Task statement: Pull out every line below that contains the string "width". Upper and lower case must match.

--- BEGIN ---

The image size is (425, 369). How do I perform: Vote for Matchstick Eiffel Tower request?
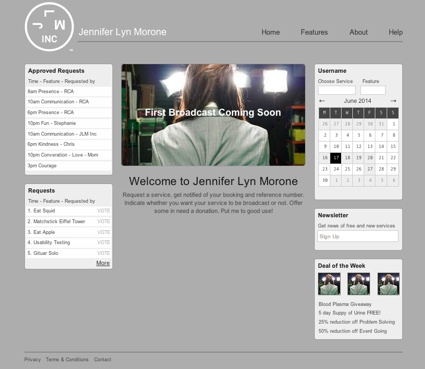pos(103,221)
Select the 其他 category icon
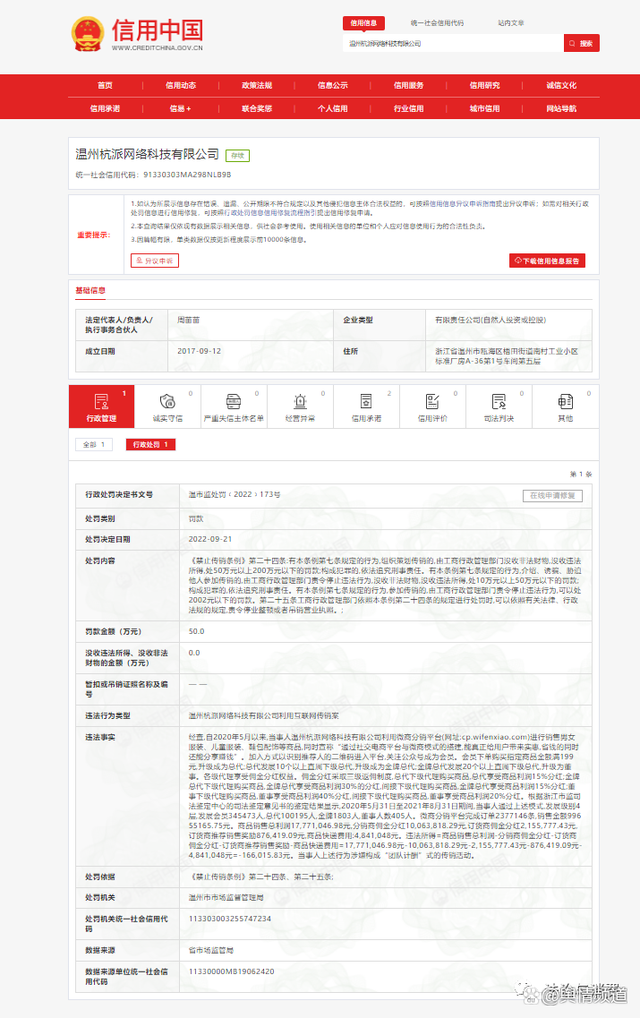 point(565,402)
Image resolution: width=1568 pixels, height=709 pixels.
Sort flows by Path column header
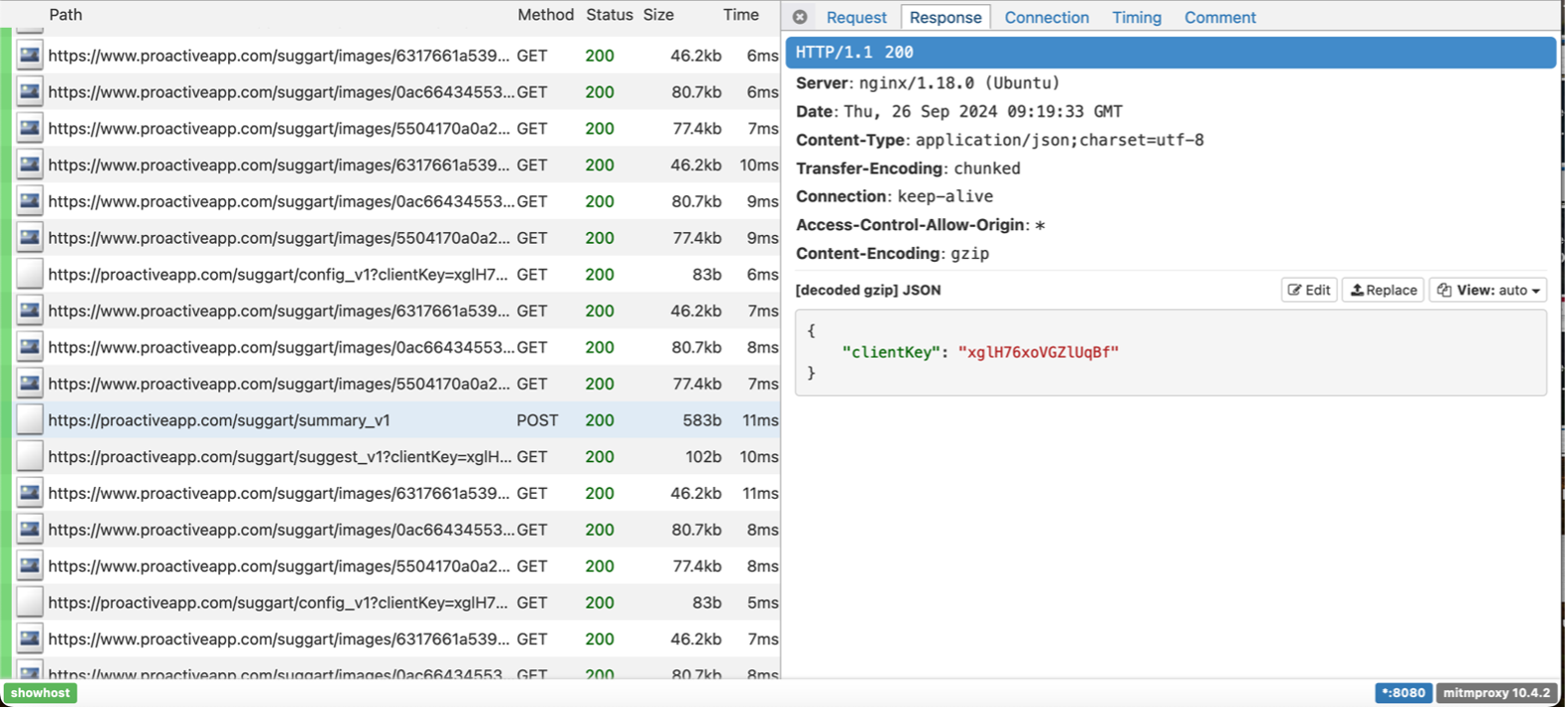pyautogui.click(x=65, y=15)
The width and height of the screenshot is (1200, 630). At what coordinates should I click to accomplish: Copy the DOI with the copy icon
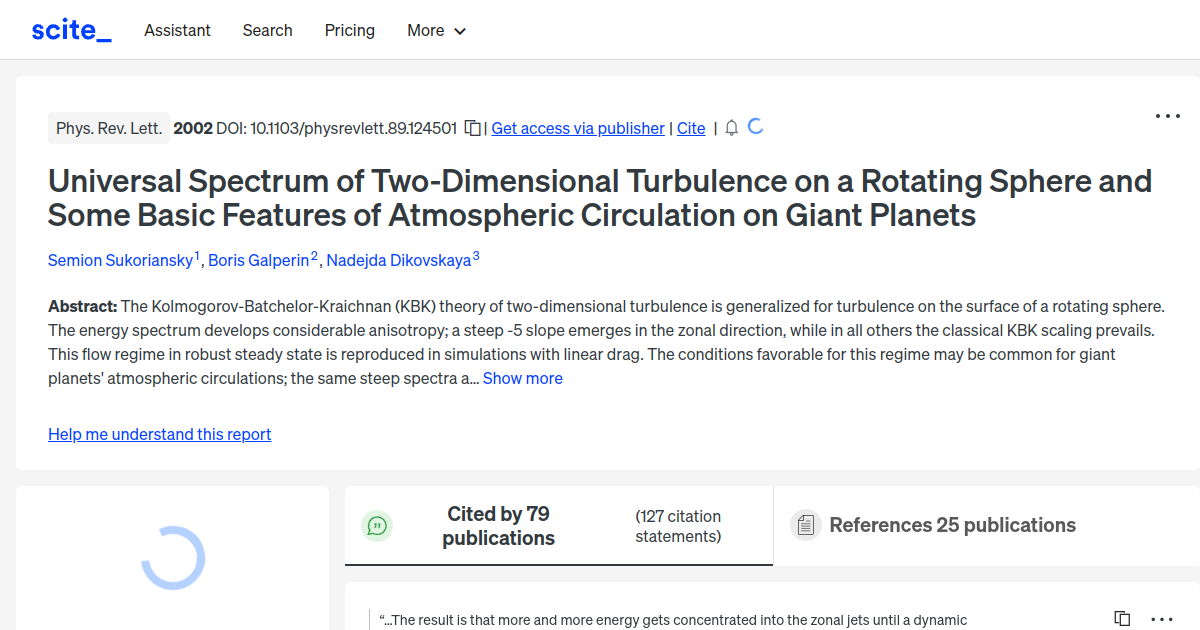click(472, 128)
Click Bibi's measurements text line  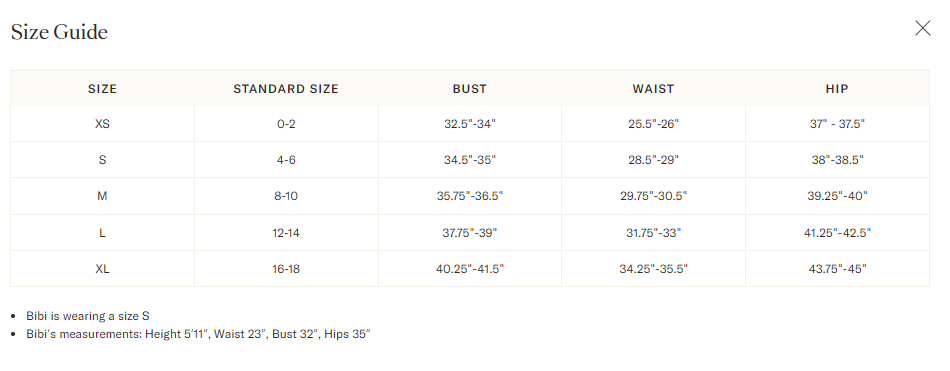point(198,334)

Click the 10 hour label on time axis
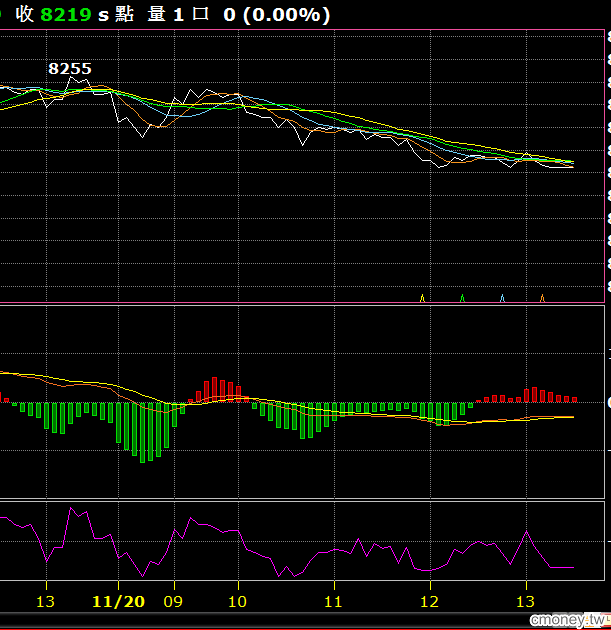[x=238, y=602]
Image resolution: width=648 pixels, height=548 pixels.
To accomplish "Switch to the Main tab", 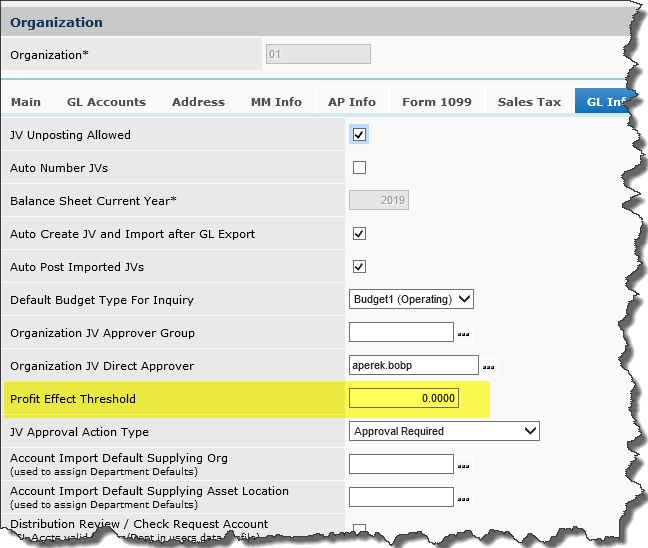I will tap(26, 102).
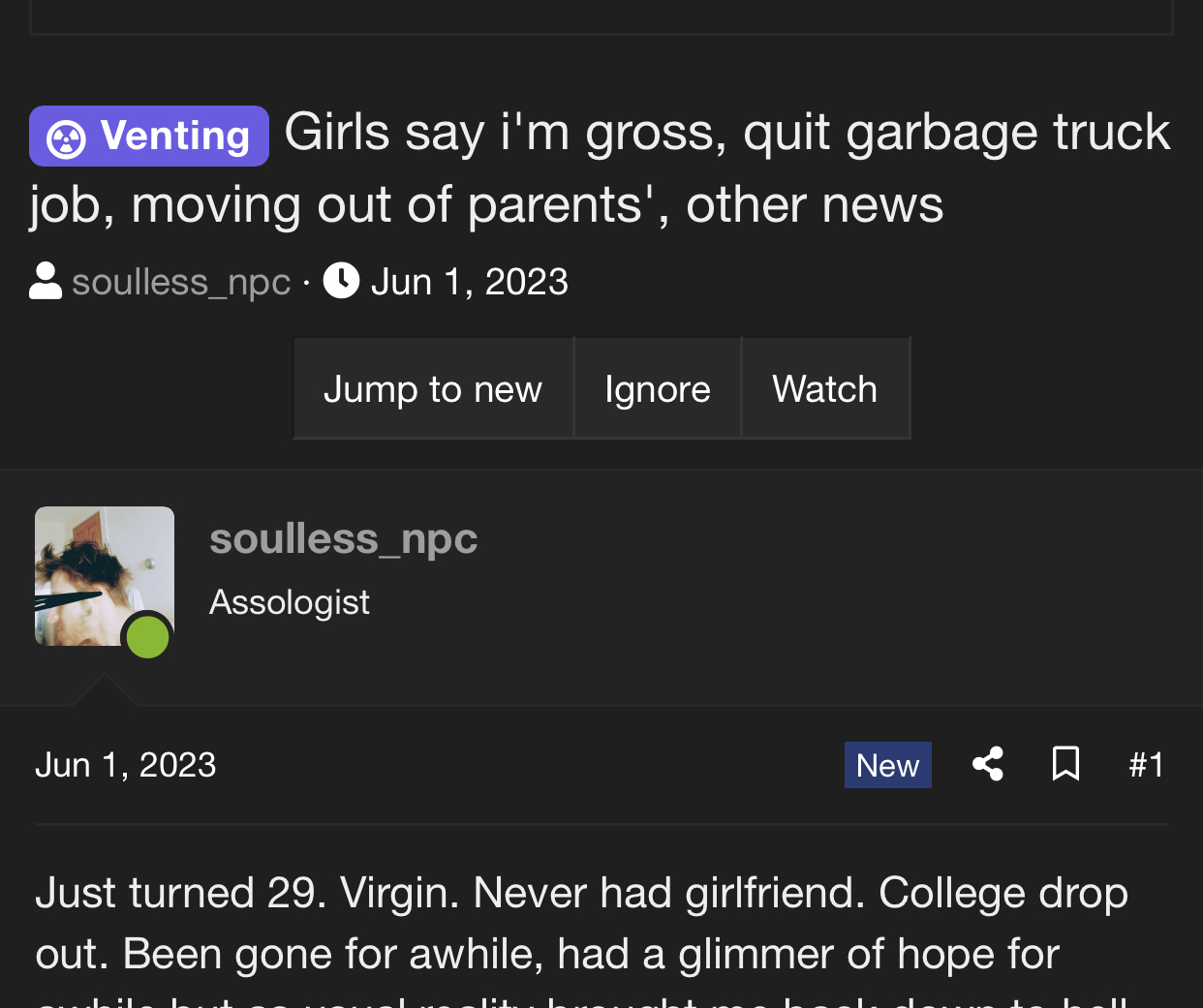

--- END ---

The response:
Image resolution: width=1568 pixels, height=709 pixels.
The width and height of the screenshot is (1200, 630). At what coordinates should I click to accomplish: Copy the DOI with the copy icon
Image resolution: width=648 pixels, height=548 pixels.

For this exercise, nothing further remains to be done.